KOOPERATION & art-lab 2024
guilt & shame
Platform TU Mariupol und bridgeworks gehen 2024 in einen Prozess des ukrainisch-deutschen Kulturaustauschs: Gemeinsam untersuchen wir den Themenkomplex „guilt & shame“. Dazu initiieren wir verschiedene transkulturelle Netzwerk- und Dialogformate sowie künstlerische Koproduktionen.
bridgeworks arbeitet als transkulturelles Kollektiv jährlich bzw. überjährig in wechselnder Konstellation mit Künstler:innen aus verschiedenen Orten der Welt und aus unterschiedlichen kulturellen Kontexten zu je einem gemeinschaftlich ausgewählten übergreifenden Thema.
art-lab 2024
Wie in jeder Kooperation starten wir mit einem gemeinsamen art-lab, einem internationalen Begegnungslabor und Crossover der Genres: Im art-lab gehen rund 20 Künstler:innen mit unterschiedlichen kulturellen Identitäten und kreativen Schwerpunkten in eine intensive künstlerische Forschungs- und Austauschphase.
Das art-lab ist als produktionsungebundenes Format an der Schnittstelle zur Wissenschaft angelegt: Durch Key Notes internationaler speaker:innen aus verschiedenen wissenschaftlichen Disziplinen (Soziologie, Politik, Psychologie etc.) eröffnen wir neue Perspektiven auf das Thema "guilt & shame".
Das art-lab zielt darauf ab, das Netzwerk der Teilnehmenden zu erweitern und transkulturelle Kompetenzen sowie interdisziplinäre Fähigkeiten zu vermitteln. Der Prozess bezieht lokale Multiplikator:innen und Formate des Wissenstransfers mit ein – und mündet in der Regel in ein öffentliches Showing.
Das art-lab ist nach dem Prinzip der fair cooperation als je zweiwöchiges Konzept (zwei Wochen in Deutschland, zwei Wochen am Ort unserer Kooperationspartner:innen) angelegt und findet in englischer Sprache statt.

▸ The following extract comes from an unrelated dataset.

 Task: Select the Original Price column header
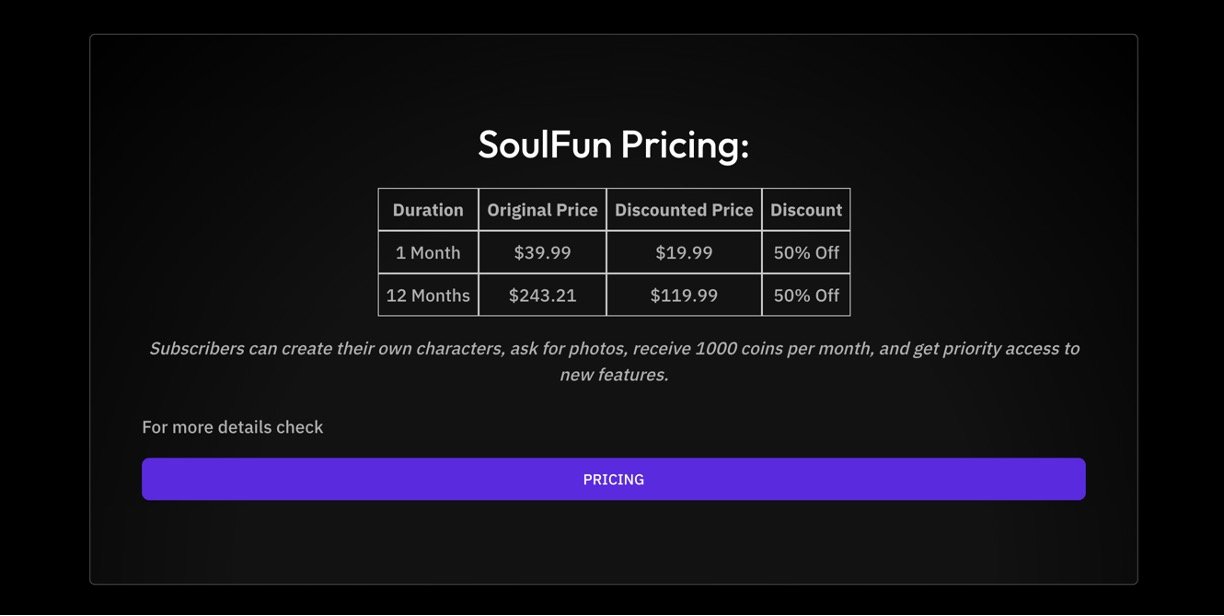542,210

Wir glauben, dass nur im Dialog Erkenntnis liegt und sich dadurch ein künstlerischer Mehrwert und ein Ausgangspunkt für gemeinsame künstlerische Prozesse und Projekte entwickeln kann.
Jahresthema 2024: Schuld & Scham
Schuld und Scham – zwei mächtige und komplexe Emotionen, die tief in unserer menschlichen Psyche verwurzelt sind, unser Handeln, unsere Entscheidungen, unsere persönliche Verortung und unsere Beziehungen zueinander und zur Welt definieren. Sowohl individuell als auch kollektiv scheint dieses Emotionspaar seine Wirkmacht zu entfalten und uns weitreichender zu beeinflussen als es auf den ersten Blick erscheint.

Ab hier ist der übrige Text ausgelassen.